In my last post I speculated that the fact that I pronounce H as /h/ and CH as /x/ when I speak Polish, contrary to everything written about Polish phonetics, may be due to my being raised in a Jewish environment where Polish was spoken alongside Yiddish, and that the phonetic distinction may be a carryover from Yiddish.
My recent trip to Poland brought up two more reasons why I, like most Polish Jews, cannot consider myself a Pole.
The national dish of Poland is bigos; I got to taste several versions of it. And while recipes for bigos vary greatly, ham, bacon and kielbasa (usually made with pork) are almost always present.
Obviously, bigos would not be a typical part of Polish Jewish cuisine. I often heard my mother use the word, but what she meant by it was “a delicacy” or “a delicious dish”; she had no idea that it was actually the name of a specific dish, even if not a uniform one. When I told her about it, she was surprised.
On a visit to the Warsaw Historical Museum I saw an original copy of the Polish Constitution of May 3, 1791, widely hailed as the first modern constitution in Europe (though the Corsican Constitution of 1755 antedates it considerably). And I read the first article (I’m taking the translation from polishconstitution.org):
The dominant national religion is and shall be the sacred Roman Catholic faith with all its laws. Passage from the dominant religion to any other confession is forbidden under penalties of apostasy.
And things don’t seem to have changed very much. The identification of Polish nationality with Catholicism continues to be strong; references to the Virgin Mary as the Queen of Poland or to Pope John Paul II as a Polish national hero abound.
No wonder, then, that the Jewish and Catholic populations of Poland have traditionally been referred to as “Jews” and “Poles,” respectively.
I will give only one example, from a book that I’m currently reading. It’s about Chaim Rumkowski, the head of the Judenrat of the Łódź ghetto (which the Poles prefer to call by its German name, Getto Litzmannstadt) during World War II, and is based on the memoirs of Estera (Etka) Daum, who as a young woman worked as a secretary in Rumkowski’s administration. The title is Byłam sekretarką Rumkowskiego (“I was Rumkowski’s secretary”) and the subtitle is Dzienniki Etki Daum (“The diaries of Etka Daum”). The author, a journalist named Elżbieta Cherezińska, in fact rewrote the memoirs in the form of the diary that Etka supposedly kept during the war but which was lost.

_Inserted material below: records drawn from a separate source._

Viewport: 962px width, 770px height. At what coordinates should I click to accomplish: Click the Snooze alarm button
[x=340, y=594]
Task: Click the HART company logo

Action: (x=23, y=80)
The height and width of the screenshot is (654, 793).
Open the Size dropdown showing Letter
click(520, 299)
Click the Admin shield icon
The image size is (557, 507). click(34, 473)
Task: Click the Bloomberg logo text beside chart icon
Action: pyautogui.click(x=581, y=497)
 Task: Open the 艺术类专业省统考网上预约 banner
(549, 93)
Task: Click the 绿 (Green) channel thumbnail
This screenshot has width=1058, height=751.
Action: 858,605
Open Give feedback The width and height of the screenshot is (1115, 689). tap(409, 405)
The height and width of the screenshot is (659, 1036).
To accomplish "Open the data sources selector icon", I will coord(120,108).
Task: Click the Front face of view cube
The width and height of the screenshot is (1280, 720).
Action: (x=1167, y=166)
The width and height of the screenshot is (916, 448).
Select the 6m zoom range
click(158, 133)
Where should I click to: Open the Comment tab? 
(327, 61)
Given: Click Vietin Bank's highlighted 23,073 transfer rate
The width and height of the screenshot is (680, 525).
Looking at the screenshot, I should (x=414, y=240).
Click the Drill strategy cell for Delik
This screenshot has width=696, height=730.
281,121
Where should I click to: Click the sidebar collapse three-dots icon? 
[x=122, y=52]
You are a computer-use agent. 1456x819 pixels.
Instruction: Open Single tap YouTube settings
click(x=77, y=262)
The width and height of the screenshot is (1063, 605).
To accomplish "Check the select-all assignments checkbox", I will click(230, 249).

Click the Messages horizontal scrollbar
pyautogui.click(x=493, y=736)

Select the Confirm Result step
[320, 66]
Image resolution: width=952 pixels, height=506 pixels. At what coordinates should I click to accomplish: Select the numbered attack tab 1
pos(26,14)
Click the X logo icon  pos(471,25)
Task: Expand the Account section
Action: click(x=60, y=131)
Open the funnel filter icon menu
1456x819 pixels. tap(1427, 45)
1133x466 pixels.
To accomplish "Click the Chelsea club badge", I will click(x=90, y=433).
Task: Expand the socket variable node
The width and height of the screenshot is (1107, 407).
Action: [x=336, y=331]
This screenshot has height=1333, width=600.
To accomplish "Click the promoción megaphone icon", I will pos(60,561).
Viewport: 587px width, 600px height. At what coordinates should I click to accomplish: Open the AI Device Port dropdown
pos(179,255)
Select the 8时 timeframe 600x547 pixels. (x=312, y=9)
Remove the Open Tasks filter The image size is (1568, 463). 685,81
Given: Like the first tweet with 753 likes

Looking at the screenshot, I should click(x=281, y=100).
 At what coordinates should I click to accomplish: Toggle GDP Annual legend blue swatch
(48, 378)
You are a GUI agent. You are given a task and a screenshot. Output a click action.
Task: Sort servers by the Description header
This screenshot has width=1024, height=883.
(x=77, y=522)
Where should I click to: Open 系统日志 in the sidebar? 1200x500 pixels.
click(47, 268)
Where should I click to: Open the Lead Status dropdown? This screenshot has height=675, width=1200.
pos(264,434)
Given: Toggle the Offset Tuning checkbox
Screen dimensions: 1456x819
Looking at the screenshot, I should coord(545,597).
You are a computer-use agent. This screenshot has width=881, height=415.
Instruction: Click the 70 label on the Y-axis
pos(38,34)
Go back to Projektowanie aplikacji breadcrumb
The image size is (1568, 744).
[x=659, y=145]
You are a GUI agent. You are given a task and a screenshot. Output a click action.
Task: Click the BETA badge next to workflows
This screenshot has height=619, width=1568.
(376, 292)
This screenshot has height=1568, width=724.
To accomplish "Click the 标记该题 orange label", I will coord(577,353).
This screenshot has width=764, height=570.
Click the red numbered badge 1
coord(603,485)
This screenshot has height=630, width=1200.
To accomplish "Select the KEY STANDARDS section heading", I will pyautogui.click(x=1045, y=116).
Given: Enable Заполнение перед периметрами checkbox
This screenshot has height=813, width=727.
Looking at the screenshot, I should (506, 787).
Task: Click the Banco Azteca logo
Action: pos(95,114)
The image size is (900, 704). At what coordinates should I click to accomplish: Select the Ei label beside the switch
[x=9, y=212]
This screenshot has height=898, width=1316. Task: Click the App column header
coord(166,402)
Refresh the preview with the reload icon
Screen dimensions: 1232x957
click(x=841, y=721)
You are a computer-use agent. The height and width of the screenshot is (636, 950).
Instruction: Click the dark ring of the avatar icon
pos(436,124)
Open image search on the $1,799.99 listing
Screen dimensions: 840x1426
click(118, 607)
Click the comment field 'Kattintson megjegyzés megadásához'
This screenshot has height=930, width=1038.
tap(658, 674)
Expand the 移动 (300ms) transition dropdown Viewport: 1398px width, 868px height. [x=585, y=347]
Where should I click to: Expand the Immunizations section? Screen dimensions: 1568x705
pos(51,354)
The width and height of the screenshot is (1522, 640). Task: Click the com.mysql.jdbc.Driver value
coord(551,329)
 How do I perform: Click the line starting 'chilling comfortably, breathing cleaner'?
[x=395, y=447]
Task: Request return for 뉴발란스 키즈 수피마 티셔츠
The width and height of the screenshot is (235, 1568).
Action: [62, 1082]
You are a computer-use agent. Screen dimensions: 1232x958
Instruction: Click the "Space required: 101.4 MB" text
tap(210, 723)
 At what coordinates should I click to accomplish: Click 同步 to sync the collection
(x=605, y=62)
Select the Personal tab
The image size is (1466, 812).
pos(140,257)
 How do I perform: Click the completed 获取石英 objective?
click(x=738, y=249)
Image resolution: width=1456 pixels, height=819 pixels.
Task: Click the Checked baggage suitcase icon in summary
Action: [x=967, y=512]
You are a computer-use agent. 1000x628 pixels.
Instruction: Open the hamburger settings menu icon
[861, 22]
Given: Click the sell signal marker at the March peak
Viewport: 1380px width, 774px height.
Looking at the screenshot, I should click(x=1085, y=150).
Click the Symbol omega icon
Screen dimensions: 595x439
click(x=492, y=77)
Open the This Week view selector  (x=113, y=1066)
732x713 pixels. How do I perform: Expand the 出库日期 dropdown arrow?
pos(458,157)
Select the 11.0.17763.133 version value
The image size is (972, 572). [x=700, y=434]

The introduction is by Szewach (Shevah) Weiss, a Polish-born Israeli political scientist, politician and diplomant (he was the Israeli ambassador in Poland from 2001 to 2003). On on the first page, Weiss writes (my translation): “… this is not a story about Poles and Jews. The age-old Polish-Jewish questions never exist in it. This is a story about Jews and Jews.”
And so it is. Difficult as it may be to explain to Americans and other Westerners, though I was born in Poland and Polish is my native language, I am not and have never been a Pole. Not that there’s anything wrong with that, of course.